** Opening RECORDS SUPPLIED block **

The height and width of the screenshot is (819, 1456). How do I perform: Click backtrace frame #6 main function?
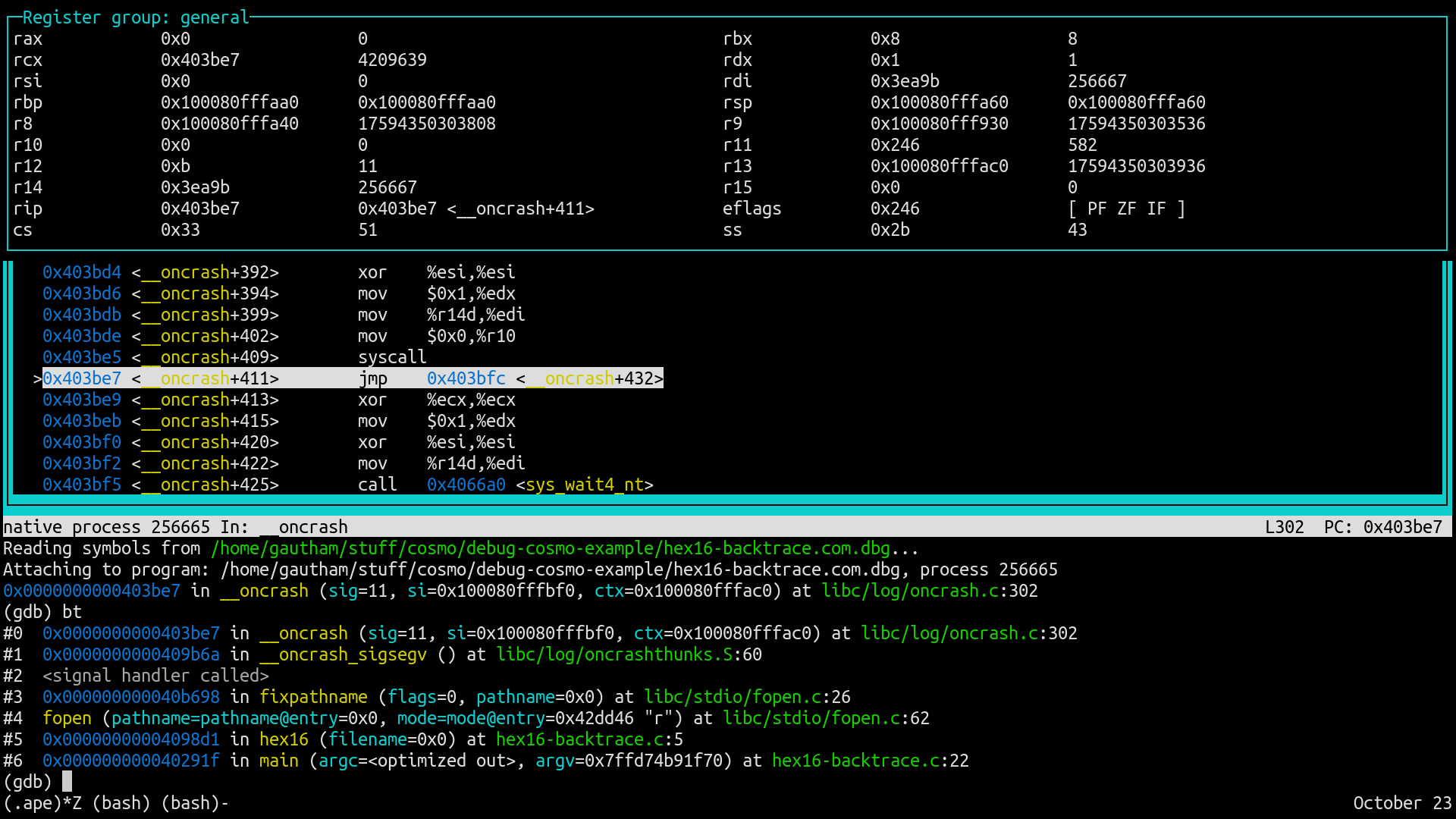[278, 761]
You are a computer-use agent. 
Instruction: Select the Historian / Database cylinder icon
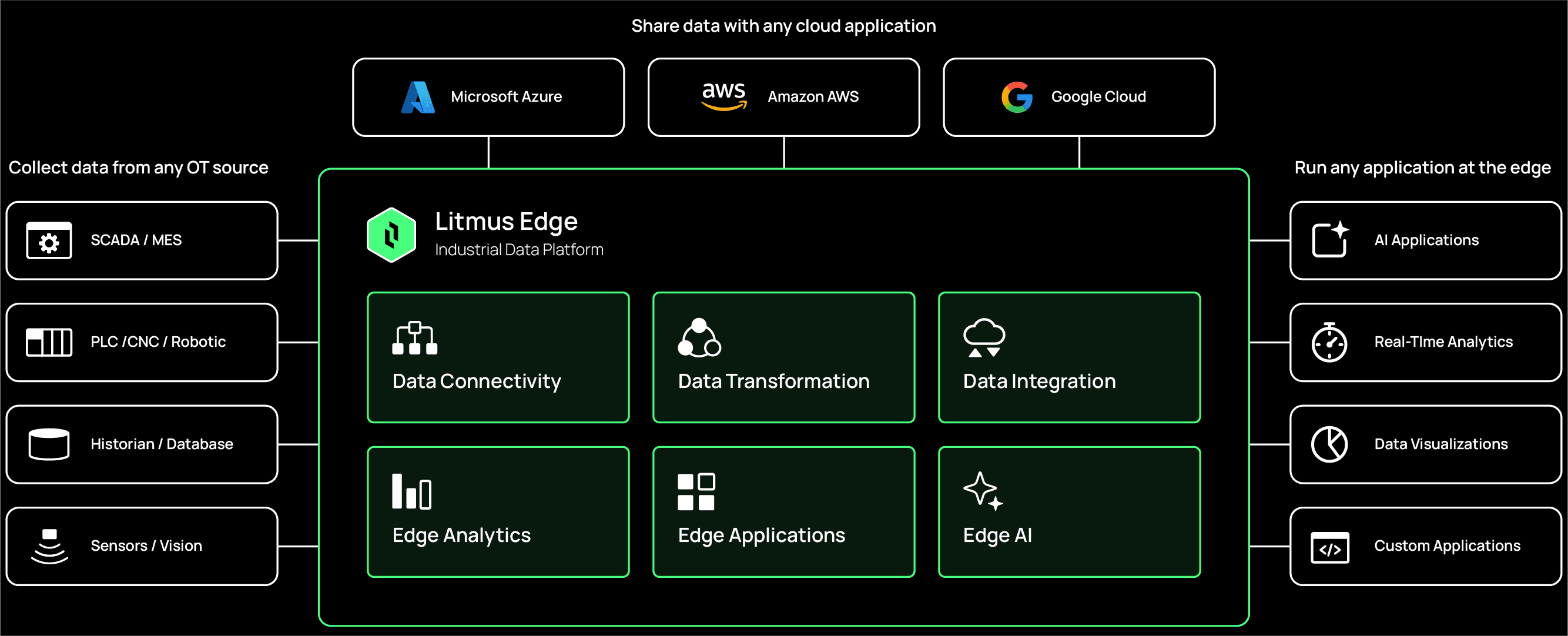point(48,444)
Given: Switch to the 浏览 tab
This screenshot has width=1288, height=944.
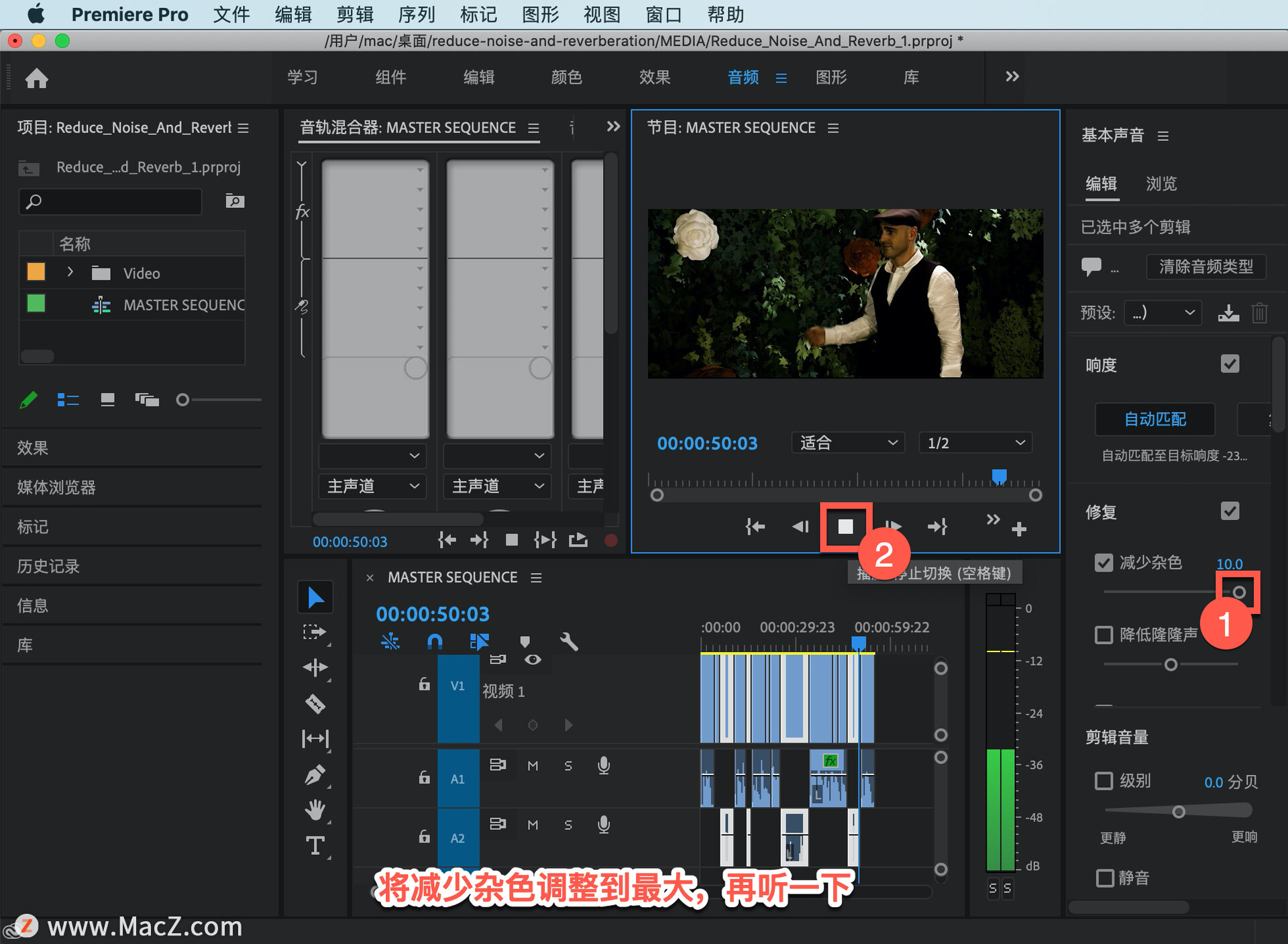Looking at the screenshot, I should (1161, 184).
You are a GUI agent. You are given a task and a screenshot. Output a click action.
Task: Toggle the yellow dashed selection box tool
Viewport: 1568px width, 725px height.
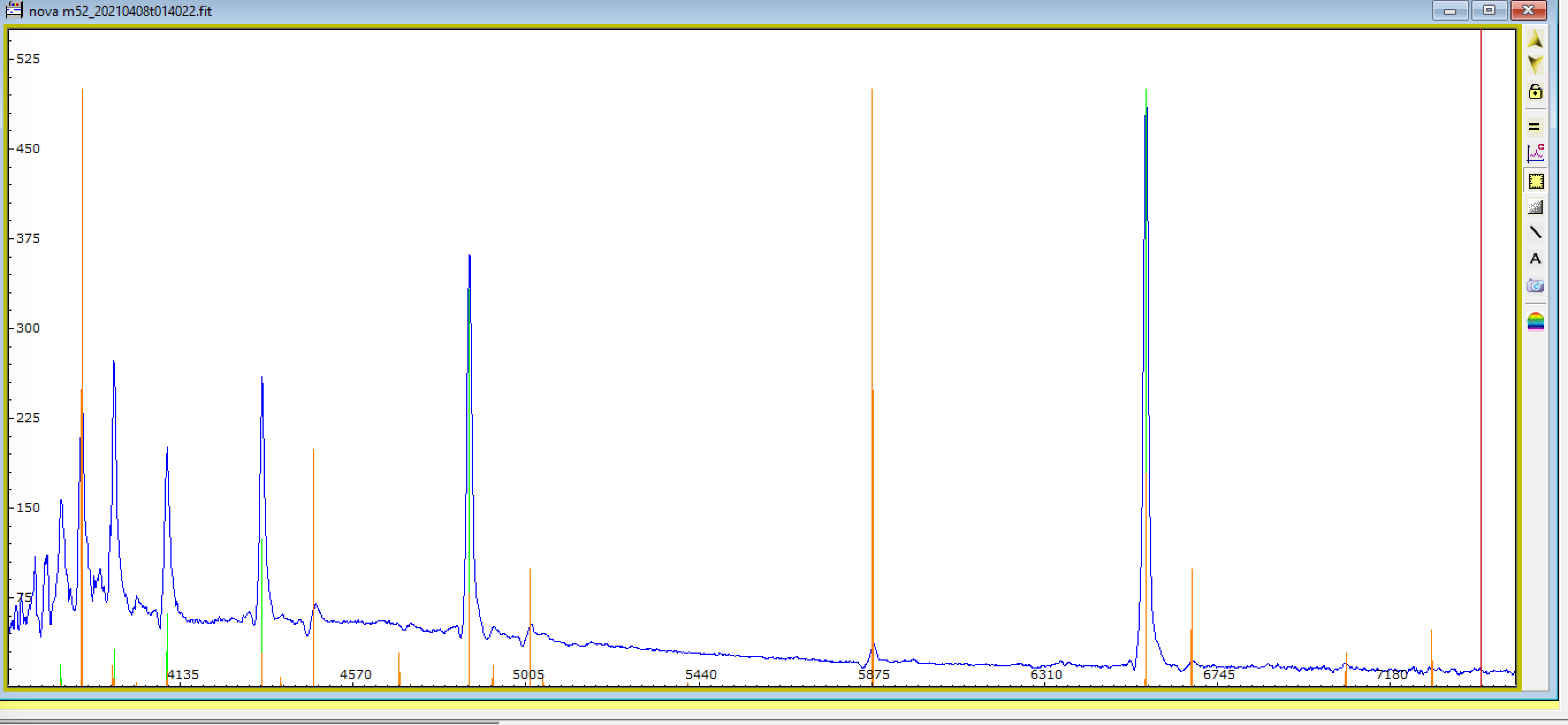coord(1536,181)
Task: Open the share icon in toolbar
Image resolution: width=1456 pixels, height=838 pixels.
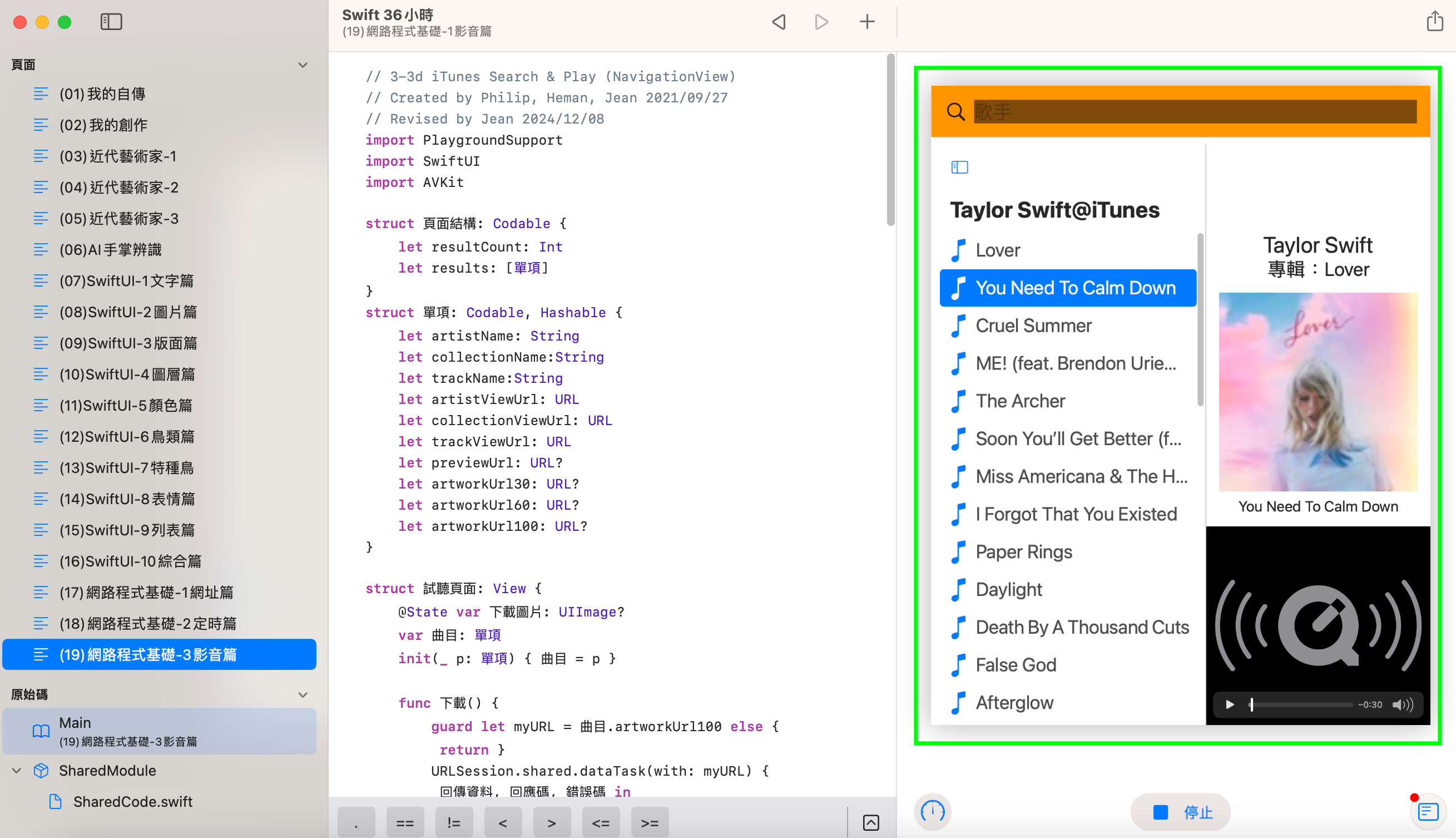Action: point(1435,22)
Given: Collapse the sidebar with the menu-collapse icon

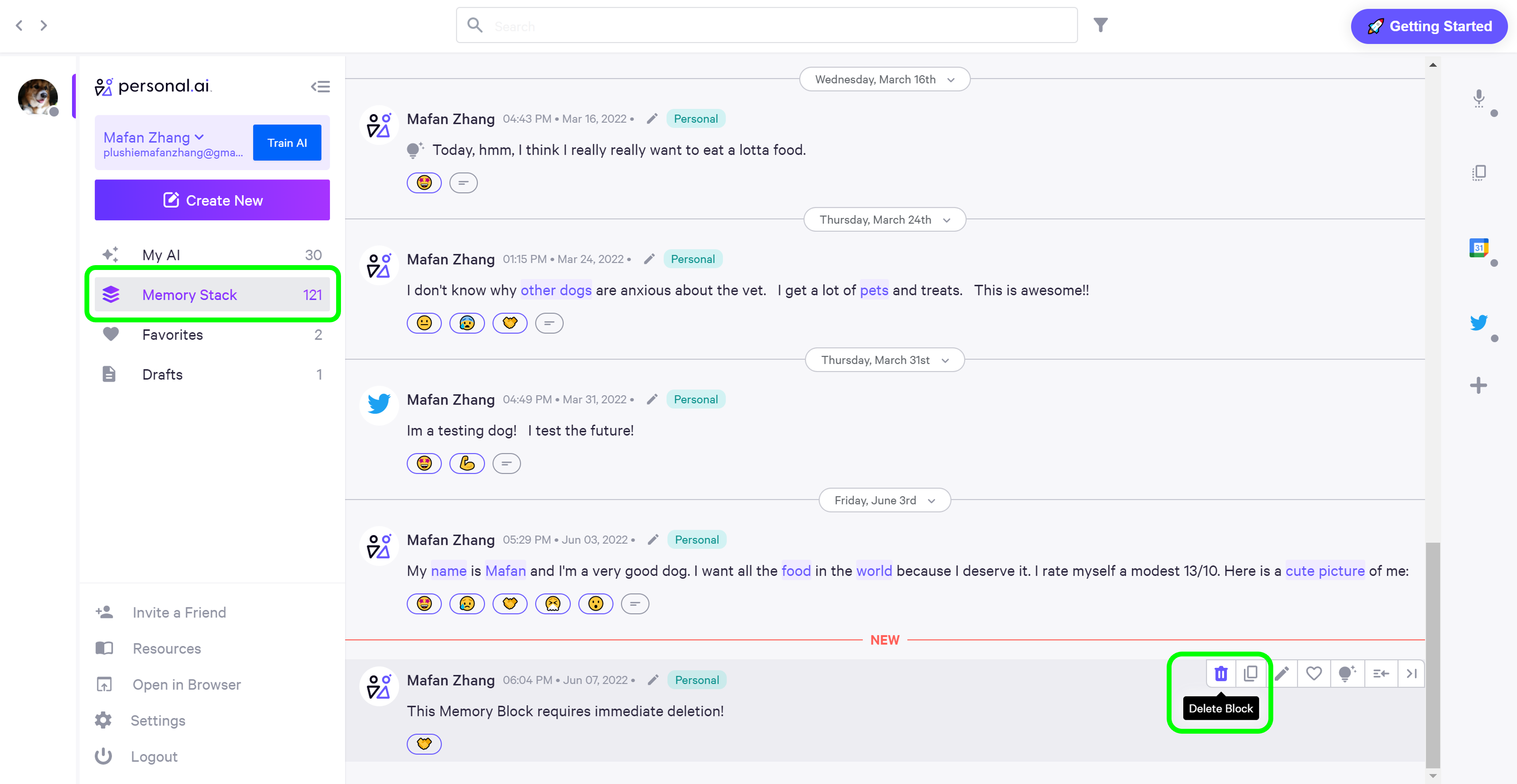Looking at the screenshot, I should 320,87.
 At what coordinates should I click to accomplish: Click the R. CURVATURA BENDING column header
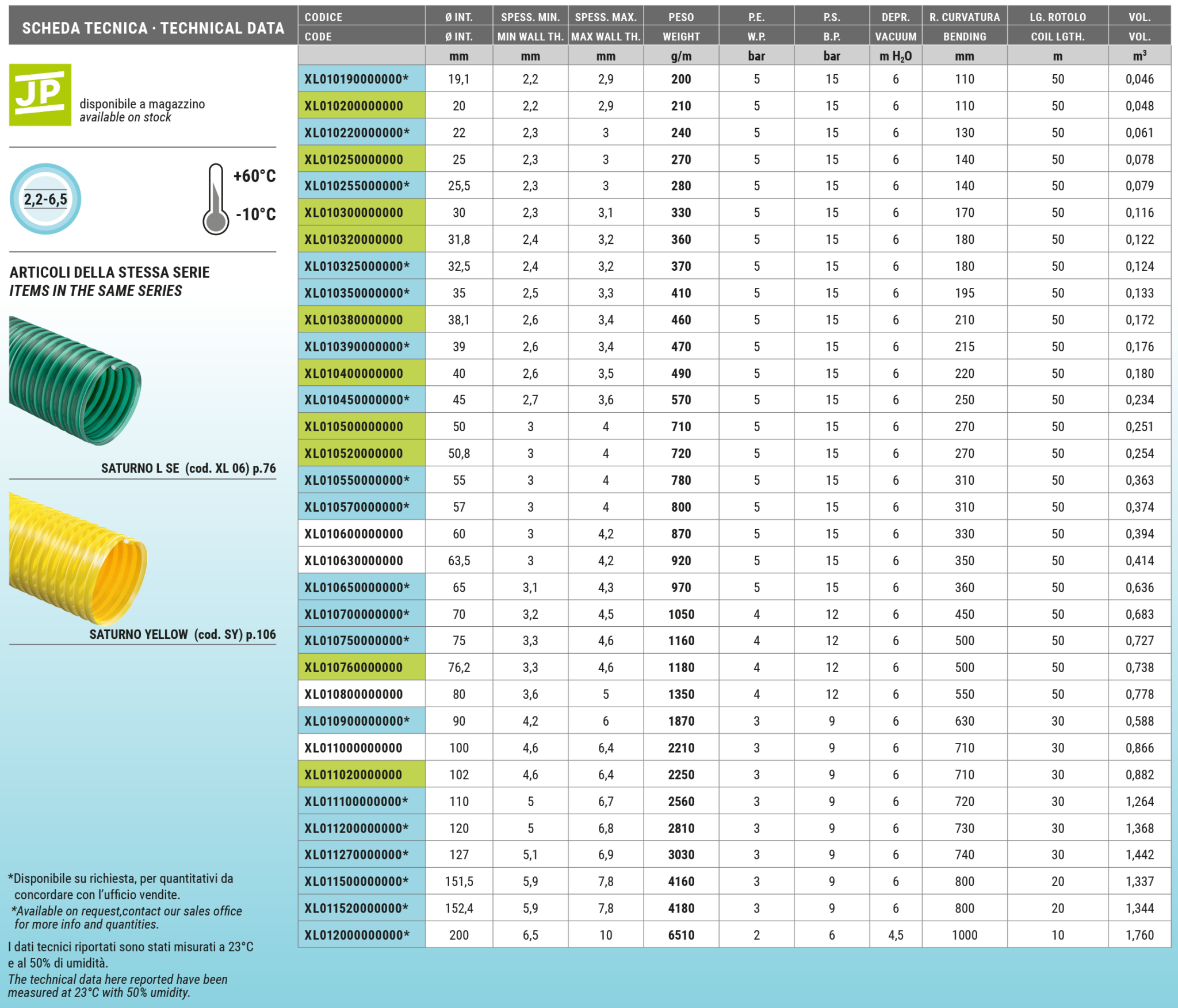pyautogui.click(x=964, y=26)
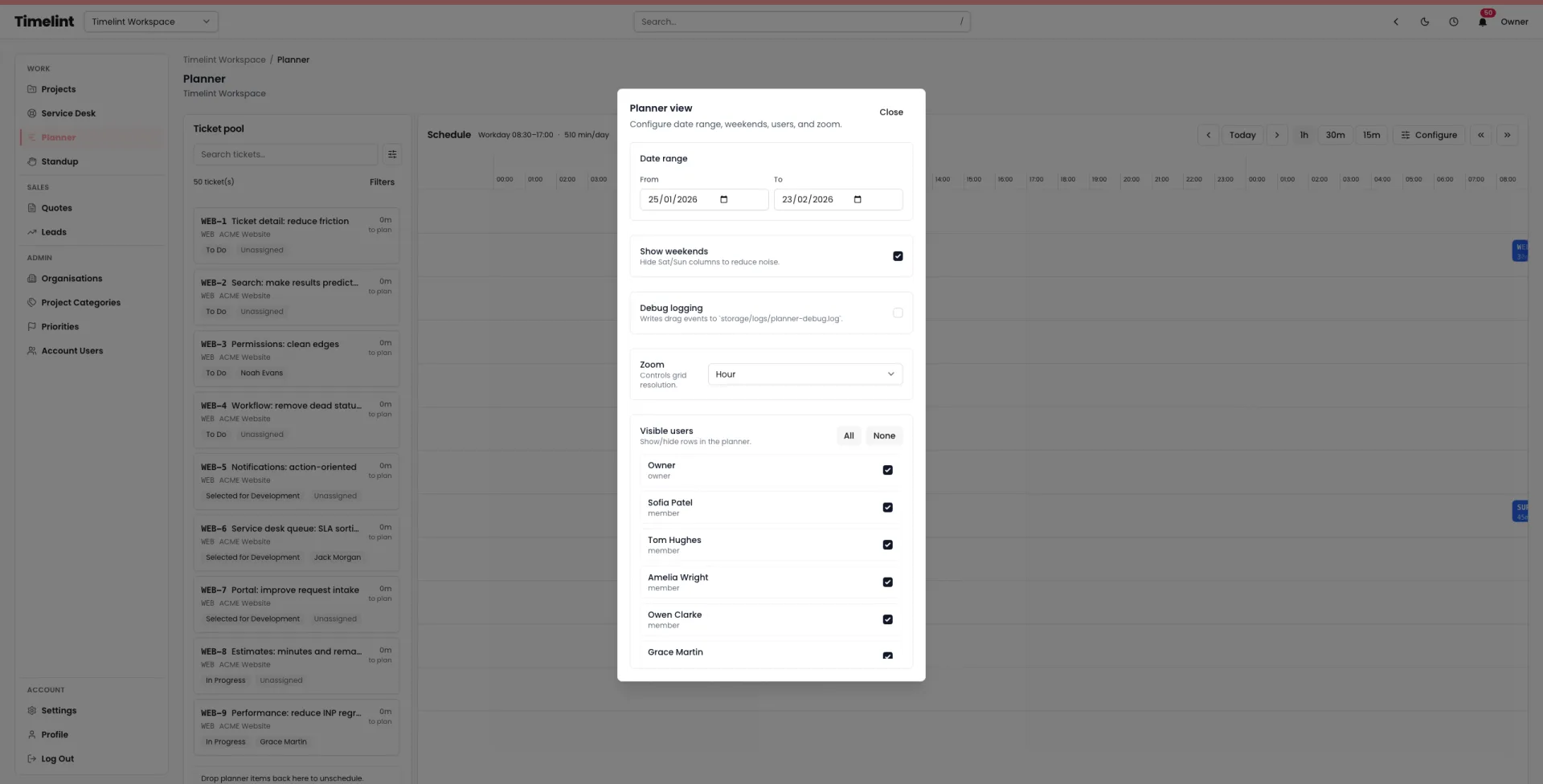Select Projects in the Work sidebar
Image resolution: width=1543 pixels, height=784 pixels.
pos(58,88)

** Closing RECORDS SUPPLIED block **

> _TASK TO CARRY OUT_: Output a verbatim copy of all entries above; no pictures go in it.

> _ANSWER SPACE_:
The height and width of the screenshot is (819, 1456). How do I perform: Click backtrace frame #6 main function?
[278, 761]
You are a computer-use agent. 
Instruction: Select the Historian / Database cylinder icon
point(48,444)
Given: Switch to the 浏览 tab
This screenshot has width=1288, height=944.
Looking at the screenshot, I should (1161, 184).
You are a GUI agent. You are given a task and a screenshot. Output a click action.
Task: Toggle the yellow dashed selection box tool
Viewport: 1568px width, 725px height.
coord(1536,181)
Task: Open the share icon in toolbar
Image resolution: width=1456 pixels, height=838 pixels.
Action: point(1435,22)
Given: Collapse the sidebar with the menu-collapse icon

Looking at the screenshot, I should 320,87.
 At what coordinates should I click to accomplish: Click the R. CURVATURA BENDING column header
pyautogui.click(x=964, y=26)
Select Projects in the Work sidebar
Image resolution: width=1543 pixels, height=784 pixels.
pos(58,88)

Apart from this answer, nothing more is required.